An official in Wayne County says counties across New York are being made the scapegoat of inflated Medicaid costs.

Governor Andrew Cuomo noted a $4 billion shortfall in the Medicaid portion of the state budget.

Meanwhile, Wayne County Administrator Rick House says the state has simply pointed blame at them, rather than looking at Albany’s policies that created the shortfall.

“We’re irate about this,” County Administrator Rick House said Monday to the Finger Lakes Times.

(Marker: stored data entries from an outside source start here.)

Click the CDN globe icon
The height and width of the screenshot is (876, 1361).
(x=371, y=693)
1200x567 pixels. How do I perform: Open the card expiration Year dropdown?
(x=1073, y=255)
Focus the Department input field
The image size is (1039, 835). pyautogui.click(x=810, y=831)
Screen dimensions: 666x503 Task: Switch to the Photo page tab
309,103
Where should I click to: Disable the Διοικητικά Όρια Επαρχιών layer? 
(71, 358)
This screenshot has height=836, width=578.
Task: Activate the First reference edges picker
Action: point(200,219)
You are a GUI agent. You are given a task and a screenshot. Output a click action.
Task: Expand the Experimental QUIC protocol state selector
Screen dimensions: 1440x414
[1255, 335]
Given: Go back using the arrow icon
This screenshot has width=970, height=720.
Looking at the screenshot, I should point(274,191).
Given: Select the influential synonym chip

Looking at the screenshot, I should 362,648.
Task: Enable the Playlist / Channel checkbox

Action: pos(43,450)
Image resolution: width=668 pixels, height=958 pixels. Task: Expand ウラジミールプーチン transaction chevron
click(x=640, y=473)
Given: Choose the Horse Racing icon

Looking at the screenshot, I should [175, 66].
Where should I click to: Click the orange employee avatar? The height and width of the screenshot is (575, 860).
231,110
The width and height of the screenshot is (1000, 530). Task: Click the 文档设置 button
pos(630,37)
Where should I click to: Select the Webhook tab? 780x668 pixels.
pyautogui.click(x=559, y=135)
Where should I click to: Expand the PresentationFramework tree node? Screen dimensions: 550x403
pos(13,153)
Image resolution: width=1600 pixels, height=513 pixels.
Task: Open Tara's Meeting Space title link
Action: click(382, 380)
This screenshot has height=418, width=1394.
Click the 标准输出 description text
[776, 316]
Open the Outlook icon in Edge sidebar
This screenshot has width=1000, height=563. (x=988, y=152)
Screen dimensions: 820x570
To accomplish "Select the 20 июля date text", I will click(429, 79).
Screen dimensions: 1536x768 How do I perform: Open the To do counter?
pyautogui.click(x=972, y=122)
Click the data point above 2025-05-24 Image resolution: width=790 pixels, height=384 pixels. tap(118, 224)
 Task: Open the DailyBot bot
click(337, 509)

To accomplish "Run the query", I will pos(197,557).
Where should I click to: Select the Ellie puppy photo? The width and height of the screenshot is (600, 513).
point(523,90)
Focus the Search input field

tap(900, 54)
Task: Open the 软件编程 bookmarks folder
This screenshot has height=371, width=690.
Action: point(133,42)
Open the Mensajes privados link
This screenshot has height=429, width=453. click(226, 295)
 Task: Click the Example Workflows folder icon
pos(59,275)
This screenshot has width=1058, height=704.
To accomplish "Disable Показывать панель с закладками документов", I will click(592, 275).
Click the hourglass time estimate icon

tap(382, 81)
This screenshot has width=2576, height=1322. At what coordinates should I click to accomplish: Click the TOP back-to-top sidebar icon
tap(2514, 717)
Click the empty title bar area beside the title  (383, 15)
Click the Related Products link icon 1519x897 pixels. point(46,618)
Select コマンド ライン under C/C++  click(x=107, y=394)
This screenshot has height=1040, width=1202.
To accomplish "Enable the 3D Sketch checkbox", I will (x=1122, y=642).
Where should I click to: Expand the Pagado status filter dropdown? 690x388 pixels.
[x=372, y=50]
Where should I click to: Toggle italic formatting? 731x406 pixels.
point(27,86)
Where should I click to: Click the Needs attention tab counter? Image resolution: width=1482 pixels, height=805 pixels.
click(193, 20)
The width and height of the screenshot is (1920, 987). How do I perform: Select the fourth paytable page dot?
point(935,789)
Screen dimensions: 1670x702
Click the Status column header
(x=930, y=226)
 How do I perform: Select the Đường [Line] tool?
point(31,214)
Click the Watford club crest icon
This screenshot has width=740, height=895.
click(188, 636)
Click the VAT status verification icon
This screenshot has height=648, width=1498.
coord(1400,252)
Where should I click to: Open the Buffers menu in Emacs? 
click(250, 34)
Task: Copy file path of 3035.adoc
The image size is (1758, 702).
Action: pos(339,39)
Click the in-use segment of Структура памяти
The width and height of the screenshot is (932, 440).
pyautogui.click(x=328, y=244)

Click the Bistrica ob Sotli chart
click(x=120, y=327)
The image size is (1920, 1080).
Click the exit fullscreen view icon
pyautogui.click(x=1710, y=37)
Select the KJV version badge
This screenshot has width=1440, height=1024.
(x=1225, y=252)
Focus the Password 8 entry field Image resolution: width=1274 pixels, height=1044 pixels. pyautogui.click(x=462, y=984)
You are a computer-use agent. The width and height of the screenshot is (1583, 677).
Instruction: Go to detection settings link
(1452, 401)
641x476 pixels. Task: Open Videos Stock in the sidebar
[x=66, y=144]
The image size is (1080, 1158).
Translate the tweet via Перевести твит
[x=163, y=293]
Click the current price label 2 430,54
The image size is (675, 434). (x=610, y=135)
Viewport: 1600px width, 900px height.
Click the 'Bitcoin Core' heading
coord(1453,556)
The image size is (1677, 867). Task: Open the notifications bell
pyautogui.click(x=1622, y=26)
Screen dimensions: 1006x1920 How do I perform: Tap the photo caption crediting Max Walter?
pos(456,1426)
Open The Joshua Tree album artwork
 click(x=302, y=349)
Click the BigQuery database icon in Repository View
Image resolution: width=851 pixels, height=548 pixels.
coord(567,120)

He was joined in that conversation by Social Services Commissioner Ellen Wayne, County Treasurer Patrick Schmitt and County Fiscal Assistant and Deputy Budget Officer Ken Blake.

House says the problem is that New York State is claiming that counties aren’t doing enough to control costs.

State Budget Director Robert Mujica recently wrote an opinion piece calling out counties for having a “blank check” mentality when it comes to Medicaid.

The proposed solution means forcing counties to stay under the 3 percent budgeted increase, which the state will cover – assuming counties also stay below the 3 percent tax cap.

If that happens – counties will be on the hook.

“Albany is driving the bus and we’re the passengers,” House said. “It goes over the cliff and all of a sudden they’re blaming the passengers for the bus going over the cliff.”

Officials aren’t sure what they can do differently. “We’re just abiding by the program,” officials said in Wayne County. “We don’t set the income limits; we don’t set the rate structure; we don’t set the level of care.”

Counties don’t even have the power to locally assess individual situations. They are simply doing the government’s bidding, and thereby passing the price tag of their own plans in the process.